One important constraint: exploitation only works if the "Host Files Locally - Gravatars" feature is switched on. This is not the default configuration. But given that Wordfence has already observed hundreds of attempts, some production sites clearly have this option enabled.

What Developers and Site Owners Are Risking

Successful exploitation leads to remote code execution and full website takeover. Once an attacker has a working web shell on your server, they can read database credentials, exfiltrate user data, pivot to other hosted applications, or enroll the server into a botnet.

WordPress.org data shows approximately 138,000 downloads since version 2.4.5 shipped. That leaves a large but unquantifiable number of sites still running 2.4.4 or earlier. Sites with the Gravatars add-on enabled are immediately vulnerable. Sites without it are protected from this specific attack path, but the underlying code defect still exists until they patch.

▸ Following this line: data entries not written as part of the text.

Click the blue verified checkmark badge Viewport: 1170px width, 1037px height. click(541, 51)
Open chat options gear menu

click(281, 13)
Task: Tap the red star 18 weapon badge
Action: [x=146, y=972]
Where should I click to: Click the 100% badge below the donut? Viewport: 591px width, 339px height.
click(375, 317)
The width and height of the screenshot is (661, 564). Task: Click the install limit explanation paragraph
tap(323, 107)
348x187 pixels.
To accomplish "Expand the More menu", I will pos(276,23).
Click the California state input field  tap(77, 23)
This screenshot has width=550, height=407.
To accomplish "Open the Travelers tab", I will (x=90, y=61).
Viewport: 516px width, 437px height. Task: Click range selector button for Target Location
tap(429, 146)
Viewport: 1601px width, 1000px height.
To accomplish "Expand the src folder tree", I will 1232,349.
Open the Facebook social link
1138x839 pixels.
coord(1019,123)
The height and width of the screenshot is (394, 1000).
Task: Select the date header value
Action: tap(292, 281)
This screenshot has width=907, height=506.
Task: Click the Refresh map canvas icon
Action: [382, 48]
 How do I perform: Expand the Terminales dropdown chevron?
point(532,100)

The broader risk here is a pattern that repeats constantly in WordPress plugin security: a single unvalidated input in a trusted plugin hands attackers a direct route to server-level access.

How to Fix the Breeze Cache Vulnerability

The remediation steps are straightforward and should be treated as urgent.

  • Update immediately. Upgrade Breeze Cache to version 2.4.5 or later. This is the only complete fix.
  • Disable the add-on as a stopgap. If upgrading is not immediately possible, go to the plugin settings and disable "Host Files Locally - Gravatars." This removes the exploitable code path.
  • Audit your uploads directory. If your site has been running the vulnerable configuration, check for unexpected PHP files in your WordPress uploads folder. Look for files with extensions like .php, .phtml, or .php7 that do not belong there.
  • Review server logs. Search for unusual POST requests targeting the Gravatar-related endpoints around and before the patch date.
  • Run an automated scan. Tools like VibeWShield can detect exposed upload endpoints and unauthenticated file write vectors before attackers find them.

For ongoing coverage of WordPress plugin vulnerabilities and patch advisories, check the VibeWShield blog.


FAQ

Does CVE-2026-3844 affect every Breeze Cache installation? Only installations running version 2.4.4 or earlier with the "Host Files Locally - Gravatars" add-on enabled are directly exploitable. Sites without that add-on active are not vulnerable to this specific attack, but should still patch because the underlying code defect exists in the plugin regardless.

What should I do if I cannot update Breeze Cache right now? Disable the "Host Files Locally - Gravatars" add-on immediately. This removes the vulnerable code path without requiring a full plugin update. Schedule the update to 2.4.5 as soon as your maintenance window allows.

How can I tell if my site has already been compromised? Check your WordPress uploads directory and any writable paths for unexpected PHP files. Review your web server access logs for unusual POST requests to Breeze Cache endpoints. A file integrity monitor or an external DAST scan can help surface indicators of compromise that are easy to miss manually.